Come sunset, thousands of motorbikes spread out across Chinese cities, delivering popular night snacks, including spicy hot pot ingredients, shredded potato and crawfish, part of a boom in home food delivery in recent years. The food delivery business in China has seen a 44% compound annual growth rate since 2013, compared with 27% a year from 2010 to 2013, according to a new report this week from consulting firm Bain & Company and consumer insights company Kantar Worldpanel.
That growth has been driven in large part by apps, with the online food order market increasing to 166 billion yuan ($24 billion) in 2016 from 125 billion yuan ($18 billion) in 2015 , according to an earlier report from internet-focused research firm iiMedia (link in Chinese). After breakneck growth that has slowed, the market is stabilizing, and is expected to reach $35 billion in 2018.
As a result of the growth, food delivery aggregators like Meituan, Ele.me and Baidu Waimai, the three dominant players, can tell you a lot about what people in China eat and when.
Late night orders, between 8pm and 6am, for example, are growing.

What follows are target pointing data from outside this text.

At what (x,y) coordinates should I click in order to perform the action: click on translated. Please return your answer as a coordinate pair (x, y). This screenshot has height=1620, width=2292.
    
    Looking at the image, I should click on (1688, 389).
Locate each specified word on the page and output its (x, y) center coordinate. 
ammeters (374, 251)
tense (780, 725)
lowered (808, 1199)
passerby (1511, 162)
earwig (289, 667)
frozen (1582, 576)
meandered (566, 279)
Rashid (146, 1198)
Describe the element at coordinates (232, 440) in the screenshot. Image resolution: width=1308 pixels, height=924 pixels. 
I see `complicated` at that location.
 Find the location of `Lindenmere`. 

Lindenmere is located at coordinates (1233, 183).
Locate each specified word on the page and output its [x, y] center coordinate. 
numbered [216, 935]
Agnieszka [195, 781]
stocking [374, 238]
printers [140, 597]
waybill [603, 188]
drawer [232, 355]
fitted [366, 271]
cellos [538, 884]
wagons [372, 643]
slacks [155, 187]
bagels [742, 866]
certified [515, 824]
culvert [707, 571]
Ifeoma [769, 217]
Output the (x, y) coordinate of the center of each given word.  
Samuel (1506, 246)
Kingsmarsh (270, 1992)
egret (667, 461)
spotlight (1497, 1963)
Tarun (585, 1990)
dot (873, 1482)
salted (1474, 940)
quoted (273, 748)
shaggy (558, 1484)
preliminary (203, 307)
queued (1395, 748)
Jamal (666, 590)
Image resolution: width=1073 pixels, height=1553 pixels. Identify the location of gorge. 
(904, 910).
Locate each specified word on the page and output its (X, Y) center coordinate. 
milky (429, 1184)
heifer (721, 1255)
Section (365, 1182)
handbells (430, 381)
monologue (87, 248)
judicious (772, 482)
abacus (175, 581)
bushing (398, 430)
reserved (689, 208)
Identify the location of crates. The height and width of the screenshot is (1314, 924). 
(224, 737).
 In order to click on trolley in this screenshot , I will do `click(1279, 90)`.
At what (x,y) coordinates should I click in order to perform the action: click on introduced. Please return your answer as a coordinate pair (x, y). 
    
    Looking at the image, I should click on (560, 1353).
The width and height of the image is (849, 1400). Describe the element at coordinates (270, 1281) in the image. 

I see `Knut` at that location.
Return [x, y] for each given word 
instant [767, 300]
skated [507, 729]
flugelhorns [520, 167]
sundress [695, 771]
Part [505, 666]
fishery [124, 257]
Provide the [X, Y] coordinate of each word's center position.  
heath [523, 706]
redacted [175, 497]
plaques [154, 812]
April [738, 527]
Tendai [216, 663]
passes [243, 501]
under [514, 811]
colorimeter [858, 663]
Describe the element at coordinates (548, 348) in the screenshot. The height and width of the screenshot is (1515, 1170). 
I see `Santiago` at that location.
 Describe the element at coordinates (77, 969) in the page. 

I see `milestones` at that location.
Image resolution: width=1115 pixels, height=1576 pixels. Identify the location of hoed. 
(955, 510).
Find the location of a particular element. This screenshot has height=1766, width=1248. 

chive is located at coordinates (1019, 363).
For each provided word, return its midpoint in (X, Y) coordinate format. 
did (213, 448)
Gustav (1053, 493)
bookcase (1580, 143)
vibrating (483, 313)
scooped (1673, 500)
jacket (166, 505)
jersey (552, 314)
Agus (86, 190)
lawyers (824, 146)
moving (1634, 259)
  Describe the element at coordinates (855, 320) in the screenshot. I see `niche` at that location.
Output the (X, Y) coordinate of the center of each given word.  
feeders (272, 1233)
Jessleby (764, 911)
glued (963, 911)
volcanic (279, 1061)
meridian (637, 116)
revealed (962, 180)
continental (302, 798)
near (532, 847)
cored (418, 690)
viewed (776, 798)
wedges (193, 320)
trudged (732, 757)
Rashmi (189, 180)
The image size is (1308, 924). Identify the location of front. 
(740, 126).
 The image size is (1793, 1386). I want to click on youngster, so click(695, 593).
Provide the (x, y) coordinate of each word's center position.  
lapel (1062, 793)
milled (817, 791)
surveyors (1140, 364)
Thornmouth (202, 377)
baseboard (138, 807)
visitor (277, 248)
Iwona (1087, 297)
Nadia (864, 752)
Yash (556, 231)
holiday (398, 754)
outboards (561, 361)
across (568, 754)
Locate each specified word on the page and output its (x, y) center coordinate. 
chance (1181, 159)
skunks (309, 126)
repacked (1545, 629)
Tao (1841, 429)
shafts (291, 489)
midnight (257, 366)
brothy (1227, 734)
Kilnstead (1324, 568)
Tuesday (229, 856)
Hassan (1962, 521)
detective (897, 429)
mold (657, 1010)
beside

Their share in overall orders more than tripled between 2015 and 2016, according to data from Ele.me. Spicy hot pot ingredients, shredded potato, preserved egg and pork congee, fried chicken, and hamburgers were among the most popular late-night food orders since January this year.
Meanwhile, another food, usually consumed with icy beer on hot summer nights, is gaining popularity as a bedtime snack star, according to Meituan (link in Chinese). Last year alone China consumed 879,300 tons of crawfish, though not only online. There are some 17,670 crawfish restaurants, according to Meituan, or about three times of the number of KFC outlets in China.
Food delivery apps saw particular spikes at two key moments over the past year. During the 2016 Olympic Games, late-night snack orders on Ele.me got a boost. On August 20, when Chen Long met Lee Chong Wei in the badminton final, late-night orders jumped by 22% (link in Chinese)—which conjures up an image of people jumping up, and waving their fried chicken drumsticks to cheer Chen’s victory.
Orders also saw a surge (link in Chinese) the night before the annual online shopping extravaganza on Nov. 11, spearheaded by e-commerce giant Alibaba but adopted by other firms now, as people prepared to stay awake through the night and shop obsessively for discounted goods.